Last week I participated on a panel about the National AI Research Resource (NAIRR), a proposed computing and data resource for academic AI researchers. The NAIRR’s goal is to subsidize the spiraling costs of many types of AI research that have put them out of reach of most academic groups.
My comments on the panel were based on a recent study by researchers Kenny Peng, Arunesh Mathur, and me (NeurIPS ‘21) on the potential harms of AI. We looked at almost 1,000 research papers to analyze how they used datasets, which are the engine of AI.
Let me briefly mention just two of the many things we found, and then I’ll present some ideas for NAIRR based on our findings. First, we found that “derived datasets” are extremely common. For example, there’s a popular facial recognition dataset called Labeled Faces in the Wild, and there are at least 20 new datasets that incorporate the original data and extend it in some way. One of them adds race and gender annotations. This means that a dataset may enable new harms over time. For example, once you have race annotations, you can use it to build a model that tracks the movement of ethnic minorities through surveillance cameras, which some governments seem to be doing.

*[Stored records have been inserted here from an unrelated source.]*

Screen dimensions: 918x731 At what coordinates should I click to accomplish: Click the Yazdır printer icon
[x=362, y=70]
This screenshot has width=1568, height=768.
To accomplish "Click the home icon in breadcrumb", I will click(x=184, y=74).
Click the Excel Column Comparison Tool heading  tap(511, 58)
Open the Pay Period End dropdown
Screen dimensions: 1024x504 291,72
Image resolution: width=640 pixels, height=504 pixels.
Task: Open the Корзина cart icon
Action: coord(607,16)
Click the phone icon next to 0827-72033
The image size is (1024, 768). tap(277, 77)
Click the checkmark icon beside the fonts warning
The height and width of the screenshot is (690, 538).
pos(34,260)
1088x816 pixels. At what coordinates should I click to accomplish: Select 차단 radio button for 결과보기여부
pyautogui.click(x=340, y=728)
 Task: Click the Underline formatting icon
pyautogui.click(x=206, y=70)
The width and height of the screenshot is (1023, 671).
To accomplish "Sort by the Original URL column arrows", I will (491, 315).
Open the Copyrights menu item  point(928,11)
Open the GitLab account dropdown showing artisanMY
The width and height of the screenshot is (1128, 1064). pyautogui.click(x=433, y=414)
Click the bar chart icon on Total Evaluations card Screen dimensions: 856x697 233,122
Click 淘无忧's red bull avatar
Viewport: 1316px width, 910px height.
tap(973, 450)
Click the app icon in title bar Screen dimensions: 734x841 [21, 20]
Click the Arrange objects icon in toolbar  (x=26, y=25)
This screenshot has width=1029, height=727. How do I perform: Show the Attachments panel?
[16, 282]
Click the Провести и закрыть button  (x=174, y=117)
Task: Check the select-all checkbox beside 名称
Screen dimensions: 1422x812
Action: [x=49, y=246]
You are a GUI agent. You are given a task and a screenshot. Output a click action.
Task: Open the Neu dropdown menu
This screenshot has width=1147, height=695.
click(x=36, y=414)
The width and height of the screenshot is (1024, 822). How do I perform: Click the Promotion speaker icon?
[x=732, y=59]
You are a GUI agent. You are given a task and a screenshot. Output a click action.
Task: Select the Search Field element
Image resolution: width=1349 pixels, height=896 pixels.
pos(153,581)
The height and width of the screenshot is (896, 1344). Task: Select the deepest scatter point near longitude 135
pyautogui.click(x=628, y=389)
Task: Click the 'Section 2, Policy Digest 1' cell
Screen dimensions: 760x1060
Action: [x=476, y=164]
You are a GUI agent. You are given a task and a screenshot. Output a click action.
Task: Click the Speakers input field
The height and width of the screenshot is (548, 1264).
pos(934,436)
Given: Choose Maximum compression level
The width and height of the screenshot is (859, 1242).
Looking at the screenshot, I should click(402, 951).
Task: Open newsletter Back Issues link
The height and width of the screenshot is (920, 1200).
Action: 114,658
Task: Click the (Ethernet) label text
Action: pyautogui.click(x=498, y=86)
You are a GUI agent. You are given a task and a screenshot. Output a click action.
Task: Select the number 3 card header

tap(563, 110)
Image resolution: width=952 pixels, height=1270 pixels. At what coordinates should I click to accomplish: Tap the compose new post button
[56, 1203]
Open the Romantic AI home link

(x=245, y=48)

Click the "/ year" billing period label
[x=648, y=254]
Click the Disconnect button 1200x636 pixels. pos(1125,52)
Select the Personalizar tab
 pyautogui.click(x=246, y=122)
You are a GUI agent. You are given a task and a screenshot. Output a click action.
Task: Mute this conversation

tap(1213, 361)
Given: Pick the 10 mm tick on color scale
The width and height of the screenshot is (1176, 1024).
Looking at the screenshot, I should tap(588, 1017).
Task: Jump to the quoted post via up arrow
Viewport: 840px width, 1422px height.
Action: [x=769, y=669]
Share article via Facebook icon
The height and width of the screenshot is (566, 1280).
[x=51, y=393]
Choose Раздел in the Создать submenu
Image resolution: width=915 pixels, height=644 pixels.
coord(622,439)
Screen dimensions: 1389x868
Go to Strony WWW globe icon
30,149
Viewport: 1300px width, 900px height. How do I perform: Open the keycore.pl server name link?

We also found that dataset creators are aware of their potential for misuse, so they often have licenses restricting their use for research and not for commercial purposes. Unfortunately, we found evidence that many companies simply get around this by downloading a model pre-trained on that dataset (in a research context) and using that model in commercial products.
Stepping back, the main takeaway from our paper is that dataset creators can sometimes — but not always — anticipate the ways in which a dataset might be used or misused in harmful ways. So we advocate for what we call dataset stewarding, which is a governance process that lasts throughout the lifecycle of a dataset. Note that some prominent datasets see active use for decades.
I think NAIRR is ideally positioned to be the steward of the datasets that it hosts, and perform a vital governance role over datasets and, in turn, over AI research. Here are a few specific things NAIRR could do, starting with the most lightweight ones.
1. NAIRR should support a communication channel between a dataset creator and the researchers who use that dataset. For example, if ethical problems — or even scientific problems — are uncovered in a dataset, it should be possible to notify users about it. As trivial as this sounds, it is not always the case today. Prominent datasets have been retracted over ethical concerns without a way to notify the people who had downloaded it.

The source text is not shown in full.